Records for locating displayed items:
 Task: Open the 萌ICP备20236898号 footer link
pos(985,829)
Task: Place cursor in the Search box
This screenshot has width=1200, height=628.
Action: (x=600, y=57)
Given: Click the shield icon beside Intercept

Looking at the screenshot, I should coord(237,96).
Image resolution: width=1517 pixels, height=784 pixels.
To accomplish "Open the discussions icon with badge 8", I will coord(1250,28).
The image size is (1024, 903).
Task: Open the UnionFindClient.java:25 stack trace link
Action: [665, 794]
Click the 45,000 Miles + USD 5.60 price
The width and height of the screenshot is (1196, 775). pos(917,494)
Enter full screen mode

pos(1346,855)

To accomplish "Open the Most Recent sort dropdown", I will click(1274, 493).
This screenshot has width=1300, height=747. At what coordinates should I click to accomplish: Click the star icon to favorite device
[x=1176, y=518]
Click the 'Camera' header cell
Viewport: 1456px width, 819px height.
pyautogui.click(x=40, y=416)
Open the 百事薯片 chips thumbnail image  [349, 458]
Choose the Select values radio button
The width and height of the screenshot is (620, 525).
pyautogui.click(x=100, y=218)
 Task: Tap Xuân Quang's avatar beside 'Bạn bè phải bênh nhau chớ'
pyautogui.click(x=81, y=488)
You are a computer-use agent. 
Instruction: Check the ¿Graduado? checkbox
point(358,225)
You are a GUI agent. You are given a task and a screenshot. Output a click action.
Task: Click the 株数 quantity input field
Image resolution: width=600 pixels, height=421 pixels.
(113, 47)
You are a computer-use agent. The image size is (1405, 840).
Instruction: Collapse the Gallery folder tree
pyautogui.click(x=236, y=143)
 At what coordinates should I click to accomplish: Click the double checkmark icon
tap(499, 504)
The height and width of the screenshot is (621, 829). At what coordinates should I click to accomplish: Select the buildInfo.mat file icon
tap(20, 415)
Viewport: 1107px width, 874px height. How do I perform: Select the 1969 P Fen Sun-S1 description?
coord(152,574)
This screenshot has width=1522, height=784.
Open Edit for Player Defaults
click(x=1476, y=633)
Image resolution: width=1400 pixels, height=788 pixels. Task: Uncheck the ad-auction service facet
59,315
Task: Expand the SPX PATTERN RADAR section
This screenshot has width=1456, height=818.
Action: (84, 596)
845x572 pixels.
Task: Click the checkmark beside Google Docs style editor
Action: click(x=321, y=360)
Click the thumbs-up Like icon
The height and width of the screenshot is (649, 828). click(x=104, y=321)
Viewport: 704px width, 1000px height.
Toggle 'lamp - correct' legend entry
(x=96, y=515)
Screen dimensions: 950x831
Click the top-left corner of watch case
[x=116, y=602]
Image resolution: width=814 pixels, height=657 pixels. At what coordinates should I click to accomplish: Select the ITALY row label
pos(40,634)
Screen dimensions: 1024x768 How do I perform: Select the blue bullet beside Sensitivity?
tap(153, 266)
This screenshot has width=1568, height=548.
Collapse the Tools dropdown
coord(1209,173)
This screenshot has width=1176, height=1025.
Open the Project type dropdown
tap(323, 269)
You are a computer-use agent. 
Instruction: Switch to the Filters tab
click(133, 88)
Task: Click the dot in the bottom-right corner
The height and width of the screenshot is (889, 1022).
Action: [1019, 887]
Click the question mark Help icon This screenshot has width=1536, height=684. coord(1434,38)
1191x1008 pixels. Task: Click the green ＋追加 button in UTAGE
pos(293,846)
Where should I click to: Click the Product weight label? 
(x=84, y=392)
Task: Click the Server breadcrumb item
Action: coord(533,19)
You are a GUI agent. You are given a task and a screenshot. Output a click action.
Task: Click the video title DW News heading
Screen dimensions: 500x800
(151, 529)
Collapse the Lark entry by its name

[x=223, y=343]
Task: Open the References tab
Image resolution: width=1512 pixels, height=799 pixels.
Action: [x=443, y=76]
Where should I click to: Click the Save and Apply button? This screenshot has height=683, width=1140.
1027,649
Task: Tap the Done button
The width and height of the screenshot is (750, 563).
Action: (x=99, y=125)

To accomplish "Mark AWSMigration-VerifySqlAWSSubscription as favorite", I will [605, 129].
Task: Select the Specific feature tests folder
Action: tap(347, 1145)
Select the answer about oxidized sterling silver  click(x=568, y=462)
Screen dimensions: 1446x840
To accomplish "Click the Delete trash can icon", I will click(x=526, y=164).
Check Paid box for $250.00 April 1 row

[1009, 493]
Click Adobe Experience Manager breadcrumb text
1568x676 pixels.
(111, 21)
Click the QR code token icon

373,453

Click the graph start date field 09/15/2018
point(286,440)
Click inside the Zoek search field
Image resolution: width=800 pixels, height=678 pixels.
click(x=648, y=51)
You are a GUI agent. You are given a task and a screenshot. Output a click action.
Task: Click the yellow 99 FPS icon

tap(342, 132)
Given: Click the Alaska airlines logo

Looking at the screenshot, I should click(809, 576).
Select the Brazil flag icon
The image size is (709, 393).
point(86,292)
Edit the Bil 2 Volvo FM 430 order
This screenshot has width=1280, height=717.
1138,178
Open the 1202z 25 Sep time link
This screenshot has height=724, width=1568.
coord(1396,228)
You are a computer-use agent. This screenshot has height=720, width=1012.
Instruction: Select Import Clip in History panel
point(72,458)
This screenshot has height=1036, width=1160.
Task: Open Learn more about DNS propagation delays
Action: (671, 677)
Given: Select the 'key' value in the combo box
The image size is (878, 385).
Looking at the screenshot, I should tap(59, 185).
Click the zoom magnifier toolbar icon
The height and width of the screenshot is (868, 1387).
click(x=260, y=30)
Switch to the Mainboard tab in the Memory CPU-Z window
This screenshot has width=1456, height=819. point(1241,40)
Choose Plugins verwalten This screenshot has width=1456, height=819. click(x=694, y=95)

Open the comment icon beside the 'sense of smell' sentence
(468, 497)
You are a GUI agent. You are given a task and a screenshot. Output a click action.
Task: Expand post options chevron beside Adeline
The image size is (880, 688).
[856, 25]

What you are asked to do:
Reproduce all of the records above word for word, line by line.

Output for this exercise:
 Task: Open the 萌ICP备20236898号 footer link
pos(985,829)
Task: Place cursor in the Search box
This screenshot has width=1200, height=628.
Action: (x=600, y=57)
Given: Click the shield icon beside Intercept

Looking at the screenshot, I should coord(237,96).
Image resolution: width=1517 pixels, height=784 pixels.
To accomplish "Open the discussions icon with badge 8", I will coord(1250,28).
The image size is (1024, 903).
Task: Open the UnionFindClient.java:25 stack trace link
Action: [665, 794]
Click the 45,000 Miles + USD 5.60 price
The width and height of the screenshot is (1196, 775). pos(917,494)
Enter full screen mode

pos(1346,855)

To accomplish "Open the Most Recent sort dropdown", I will click(1274, 493).
This screenshot has width=1300, height=747. At what coordinates should I click to accomplish: Click the star icon to favorite device
[x=1176, y=518]
Click the 'Camera' header cell
Viewport: 1456px width, 819px height.
pyautogui.click(x=40, y=416)
Open the 百事薯片 chips thumbnail image  [349, 458]
Choose the Select values radio button
The width and height of the screenshot is (620, 525).
pyautogui.click(x=100, y=218)
 Task: Tap Xuân Quang's avatar beside 'Bạn bè phải bênh nhau chớ'
pyautogui.click(x=81, y=488)
You are a computer-use agent. 
Instruction: Check the ¿Graduado? checkbox
point(358,225)
You are a GUI agent. You are given a task and a screenshot. Output a click action.
Task: Click the 株数 quantity input field
Image resolution: width=600 pixels, height=421 pixels.
(113, 47)
You are a computer-use agent. The image size is (1405, 840).
Instruction: Collapse the Gallery folder tree
pyautogui.click(x=236, y=143)
 At what coordinates should I click to accomplish: Click the double checkmark icon
tap(499, 504)
The height and width of the screenshot is (621, 829). At what coordinates should I click to accomplish: Select the buildInfo.mat file icon
tap(20, 415)
Viewport: 1107px width, 874px height. How do I perform: Select the 1969 P Fen Sun-S1 description?
coord(152,574)
This screenshot has width=1522, height=784.
Open Edit for Player Defaults
click(x=1476, y=633)
Image resolution: width=1400 pixels, height=788 pixels. Task: Uncheck the ad-auction service facet
59,315
Task: Expand the SPX PATTERN RADAR section
This screenshot has width=1456, height=818.
Action: (84, 596)
845x572 pixels.
Task: Click the checkmark beside Google Docs style editor
Action: click(x=321, y=360)
Click the thumbs-up Like icon
The height and width of the screenshot is (649, 828). click(x=104, y=321)
Viewport: 704px width, 1000px height.
Toggle 'lamp - correct' legend entry
(x=96, y=515)
Screen dimensions: 950x831
Click the top-left corner of watch case
[x=116, y=602]
Image resolution: width=814 pixels, height=657 pixels. At what coordinates should I click to accomplish: Select the ITALY row label
pos(40,634)
Screen dimensions: 1024x768 How do I perform: Select the blue bullet beside Sensitivity?
tap(153, 266)
This screenshot has width=1568, height=548.
Collapse the Tools dropdown
coord(1209,173)
This screenshot has width=1176, height=1025.
Open the Project type dropdown
tap(323, 269)
You are a computer-use agent. 
Instruction: Switch to the Filters tab
click(133, 88)
Task: Click the dot in the bottom-right corner
The height and width of the screenshot is (889, 1022).
Action: [1019, 887]
Click the question mark Help icon This screenshot has width=1536, height=684. coord(1434,38)
1191x1008 pixels. Task: Click the green ＋追加 button in UTAGE
pos(293,846)
Where should I click to: Click the Product weight label? 
(x=84, y=392)
Task: Click the Server breadcrumb item
Action: coord(533,19)
You are a GUI agent. You are given a task and a screenshot. Output a click action.
Task: Click the video title DW News heading
Screen dimensions: 500x800
(151, 529)
Collapse the Lark entry by its name

[x=223, y=343]
Task: Open the References tab
Image resolution: width=1512 pixels, height=799 pixels.
Action: [x=443, y=76]
Where should I click to: Click the Save and Apply button? This screenshot has height=683, width=1140.
1027,649
Task: Tap the Done button
The width and height of the screenshot is (750, 563).
Action: (x=99, y=125)

To accomplish "Mark AWSMigration-VerifySqlAWSSubscription as favorite", I will [605, 129].
Task: Select the Specific feature tests folder
Action: tap(347, 1145)
Select the answer about oxidized sterling silver  click(x=568, y=462)
Screen dimensions: 1446x840
To accomplish "Click the Delete trash can icon", I will click(x=526, y=164).
Check Paid box for $250.00 April 1 row

[1009, 493]
Click Adobe Experience Manager breadcrumb text
1568x676 pixels.
(111, 21)
Click the QR code token icon

373,453

Click the graph start date field 09/15/2018
point(286,440)
Click inside the Zoek search field
Image resolution: width=800 pixels, height=678 pixels.
click(x=648, y=51)
You are a GUI agent. You are given a task and a screenshot. Output a click action.
Task: Click the yellow 99 FPS icon

tap(342, 132)
Given: Click the Alaska airlines logo

Looking at the screenshot, I should click(809, 576).
Select the Brazil flag icon
The image size is (709, 393).
point(86,292)
Edit the Bil 2 Volvo FM 430 order
This screenshot has width=1280, height=717.
1138,178
Open the 1202z 25 Sep time link
This screenshot has height=724, width=1568.
coord(1396,228)
You are a computer-use agent. This screenshot has height=720, width=1012.
Instruction: Select Import Clip in History panel
point(72,458)
This screenshot has height=1036, width=1160.
Task: Open Learn more about DNS propagation delays
Action: (671, 677)
Given: Select the 'key' value in the combo box
The image size is (878, 385).
Looking at the screenshot, I should tap(59, 185).
Click the zoom magnifier toolbar icon
The height and width of the screenshot is (868, 1387).
click(x=260, y=30)
Switch to the Mainboard tab in the Memory CPU-Z window
This screenshot has width=1456, height=819. point(1241,40)
Choose Plugins verwalten This screenshot has width=1456, height=819. click(x=694, y=95)

Open the comment icon beside the 'sense of smell' sentence
(468, 497)
You are a GUI agent. You are given a task and a screenshot. Output a click action.
Task: Expand post options chevron beside Adeline
The image size is (880, 688).
[856, 25]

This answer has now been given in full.